作业要求
数一数下方列表中有多少行含有字符串“location”，区分大小写，只写出行数。

(提取的数据条目)
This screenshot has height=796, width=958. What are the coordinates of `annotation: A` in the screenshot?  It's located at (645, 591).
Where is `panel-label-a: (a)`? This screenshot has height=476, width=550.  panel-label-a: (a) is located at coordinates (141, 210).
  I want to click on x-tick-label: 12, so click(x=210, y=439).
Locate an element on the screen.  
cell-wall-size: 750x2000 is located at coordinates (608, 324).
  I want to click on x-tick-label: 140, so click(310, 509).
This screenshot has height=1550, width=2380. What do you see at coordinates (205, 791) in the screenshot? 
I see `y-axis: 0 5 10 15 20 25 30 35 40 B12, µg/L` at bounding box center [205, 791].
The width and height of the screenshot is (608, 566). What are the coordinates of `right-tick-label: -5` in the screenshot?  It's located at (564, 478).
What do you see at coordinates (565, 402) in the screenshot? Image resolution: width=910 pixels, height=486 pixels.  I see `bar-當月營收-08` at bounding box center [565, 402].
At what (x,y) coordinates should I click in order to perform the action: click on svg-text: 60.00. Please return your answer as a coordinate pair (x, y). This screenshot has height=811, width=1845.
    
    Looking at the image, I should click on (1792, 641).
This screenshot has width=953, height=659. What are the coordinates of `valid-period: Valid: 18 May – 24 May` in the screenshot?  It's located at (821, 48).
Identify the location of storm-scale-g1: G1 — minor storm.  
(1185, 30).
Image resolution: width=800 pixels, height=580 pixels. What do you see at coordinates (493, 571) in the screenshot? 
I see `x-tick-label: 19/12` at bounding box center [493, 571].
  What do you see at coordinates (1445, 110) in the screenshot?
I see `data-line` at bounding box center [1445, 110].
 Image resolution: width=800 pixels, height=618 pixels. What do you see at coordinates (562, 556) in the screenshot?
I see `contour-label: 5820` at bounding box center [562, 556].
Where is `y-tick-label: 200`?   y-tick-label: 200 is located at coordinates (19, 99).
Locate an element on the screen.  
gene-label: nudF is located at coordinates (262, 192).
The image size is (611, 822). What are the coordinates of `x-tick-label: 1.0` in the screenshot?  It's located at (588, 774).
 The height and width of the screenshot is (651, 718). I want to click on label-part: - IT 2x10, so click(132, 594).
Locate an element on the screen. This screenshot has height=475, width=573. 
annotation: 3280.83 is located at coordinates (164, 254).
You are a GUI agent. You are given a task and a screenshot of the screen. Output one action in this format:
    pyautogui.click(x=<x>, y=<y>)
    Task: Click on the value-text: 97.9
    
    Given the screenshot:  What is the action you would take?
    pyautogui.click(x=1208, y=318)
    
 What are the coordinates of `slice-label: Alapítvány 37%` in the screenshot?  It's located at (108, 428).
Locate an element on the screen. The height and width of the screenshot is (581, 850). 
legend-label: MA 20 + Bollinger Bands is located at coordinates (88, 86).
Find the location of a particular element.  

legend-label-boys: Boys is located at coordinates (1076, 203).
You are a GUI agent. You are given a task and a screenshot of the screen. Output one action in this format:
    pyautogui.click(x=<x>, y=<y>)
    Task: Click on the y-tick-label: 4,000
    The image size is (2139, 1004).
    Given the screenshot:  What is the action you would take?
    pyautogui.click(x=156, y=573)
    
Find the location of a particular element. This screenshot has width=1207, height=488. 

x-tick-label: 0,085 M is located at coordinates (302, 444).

答案
3